当該保険契約では、第三者訴訟、株主代表訴訟等により、被保険者が負担することになる争訟費用及び損害賠償金等を填補の対象としています。ただし、被保険者による犯罪行為等に起因する損害等については、填補の対象外とすること等により、被保険者の職務の執行の適正性が損なわれないよう措置を講じています。なお、当該保険契約の保険料は全額当社が負担しています。
<取締役の定数>当社の取締役は、15名以内とする旨を定款に定めています。
<取締役の選任の決議要件>当社は、取締役の選任決議について、議決権を行使することができる株主の議決権の3分の1以上を有する株主が出席した株主総会において、その議決権の過半数をもって行う旨、また累積投票によらない旨を定款に定めています。

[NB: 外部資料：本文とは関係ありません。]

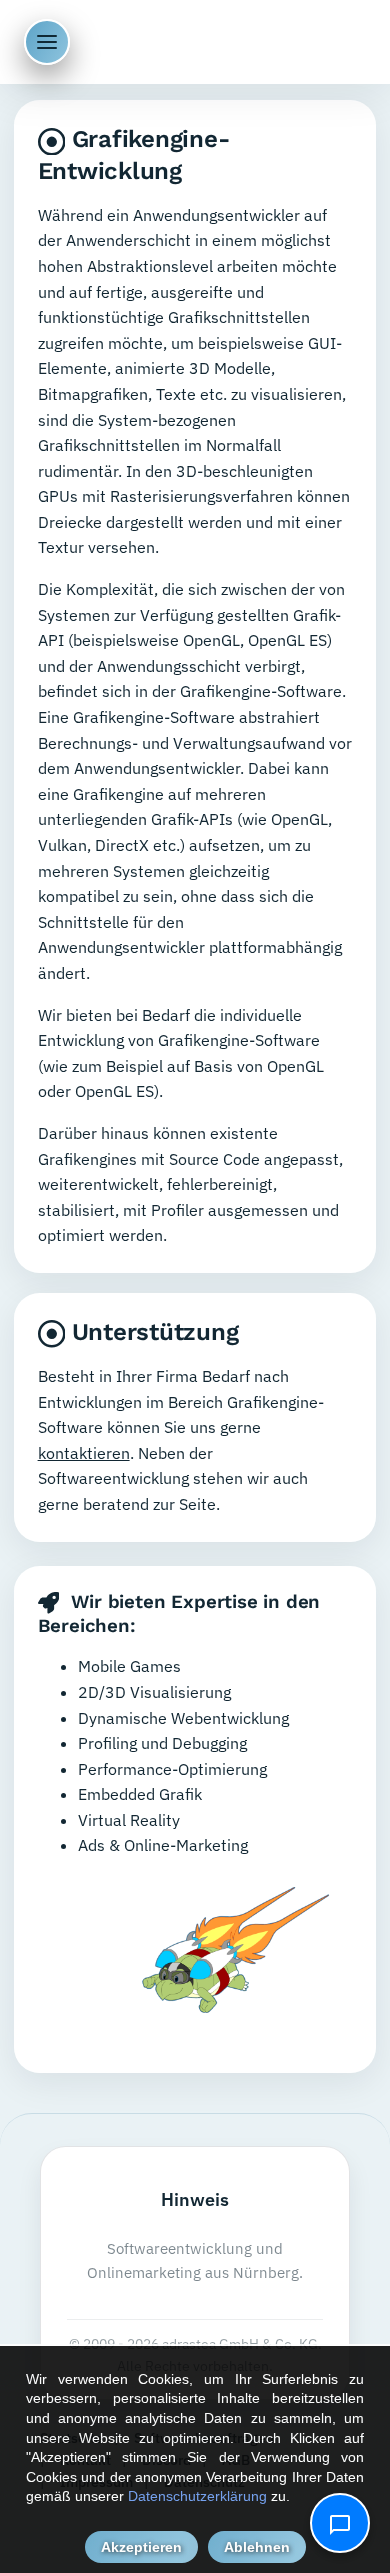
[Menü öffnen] (47, 42)
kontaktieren (84, 1453)
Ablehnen (257, 2547)
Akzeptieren (141, 2547)
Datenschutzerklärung (197, 2496)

<関連当事者間取引の管理体制>当社が特定の株主との間で行う取引その他当社グループ関連当事者との間で利益が相反する取引を行う場合は、当該取引が当社グループ及びステークホルダーの利益を害することを防止するため、当該取引についてあらかじめ取締役会に付議し、その承認を得、その取引結果を取締役会に報告するものとします。この場合、利益相反に関わる取締役は取締役会の審議には参加しないものとします。
<自己株式の取得>当社は、経営環境の変化に対応した機動的な資本政策を遂行するため、会社法第165条第2項の規定により、取締役会の決議をもって市場取引等により自己の株式を取得することができる旨を定款に定めています。

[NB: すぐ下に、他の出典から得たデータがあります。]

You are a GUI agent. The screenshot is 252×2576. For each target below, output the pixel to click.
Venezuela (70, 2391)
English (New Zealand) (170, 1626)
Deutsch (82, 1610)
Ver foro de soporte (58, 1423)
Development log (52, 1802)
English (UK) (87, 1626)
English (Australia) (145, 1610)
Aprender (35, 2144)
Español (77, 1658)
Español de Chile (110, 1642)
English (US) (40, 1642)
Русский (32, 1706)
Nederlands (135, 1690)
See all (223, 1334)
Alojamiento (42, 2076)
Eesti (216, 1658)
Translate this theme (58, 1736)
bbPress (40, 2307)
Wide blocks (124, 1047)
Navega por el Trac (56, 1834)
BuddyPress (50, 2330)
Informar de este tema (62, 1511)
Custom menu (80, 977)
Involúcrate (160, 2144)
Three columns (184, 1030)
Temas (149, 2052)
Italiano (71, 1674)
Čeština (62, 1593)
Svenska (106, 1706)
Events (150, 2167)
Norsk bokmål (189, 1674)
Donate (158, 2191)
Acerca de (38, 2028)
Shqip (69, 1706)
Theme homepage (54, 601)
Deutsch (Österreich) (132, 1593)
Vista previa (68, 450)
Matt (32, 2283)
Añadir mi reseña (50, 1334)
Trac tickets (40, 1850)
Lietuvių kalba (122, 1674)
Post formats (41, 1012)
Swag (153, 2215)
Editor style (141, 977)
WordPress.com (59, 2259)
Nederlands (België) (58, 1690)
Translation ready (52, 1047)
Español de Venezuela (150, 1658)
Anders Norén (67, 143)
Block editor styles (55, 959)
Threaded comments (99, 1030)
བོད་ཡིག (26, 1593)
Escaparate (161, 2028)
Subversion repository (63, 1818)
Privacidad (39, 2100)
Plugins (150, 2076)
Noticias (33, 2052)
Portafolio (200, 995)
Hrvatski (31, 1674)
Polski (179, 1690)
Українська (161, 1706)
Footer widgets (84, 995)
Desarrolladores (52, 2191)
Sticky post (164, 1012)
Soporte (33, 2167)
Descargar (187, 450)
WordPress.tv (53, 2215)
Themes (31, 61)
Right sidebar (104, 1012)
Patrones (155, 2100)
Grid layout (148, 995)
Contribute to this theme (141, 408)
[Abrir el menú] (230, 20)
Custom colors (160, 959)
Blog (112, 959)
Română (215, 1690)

<中間配当>当社は、株主への機動的な利益還元を行うため、取締役会の決議をもって、毎年9月30日の最終の株主名簿に記載又は記録されている株主又は登録株式質権者に対し、金銭の分配として中間配当を行うことができる旨を定款に定めています。
<株主総会の特別決議要件>当社は、株主総会の円滑な運営を行うため、会社法第309条第2項の規定による株主総会の決議は、議決権を行使することができる株主の議決権の3分の1以上を有する株主が出席した株主総会において、その議決権の3分の2以上をもって行う旨を定款に定めています。
④ 会社の支配に関する基本方針
当社は、株式の大量取得を目的とする買付けが行われる場合、それに応じるか否かは、株主の皆様の判断に委ねられるものと考えており、経営権の異動を通じた企業活動の活性化等の意義を否定するものではありません。したがって、当社は買収防衛策を予め定めていません。
しかし、企業買収の提案等がなされ、それが当社の企業価値・株主共同の利益に資さない場合には、その提案に対して、当社として最も適切と考えられる措置をとることは、株主・投資家から負託された当然の責務と認識しています。そのため、当社は株式取引や株主の異動状況等を常に注視しており、実際に当社株式の大量取得を目的とした買付者が出現した場合には、社外の専門家を交えて買収提案の評価を行い、当社の企業価値・株主共同の利益への影響を慎重に判断し、これに資さない場合には、個別の案件に応じた適切な対抗措置を講じます。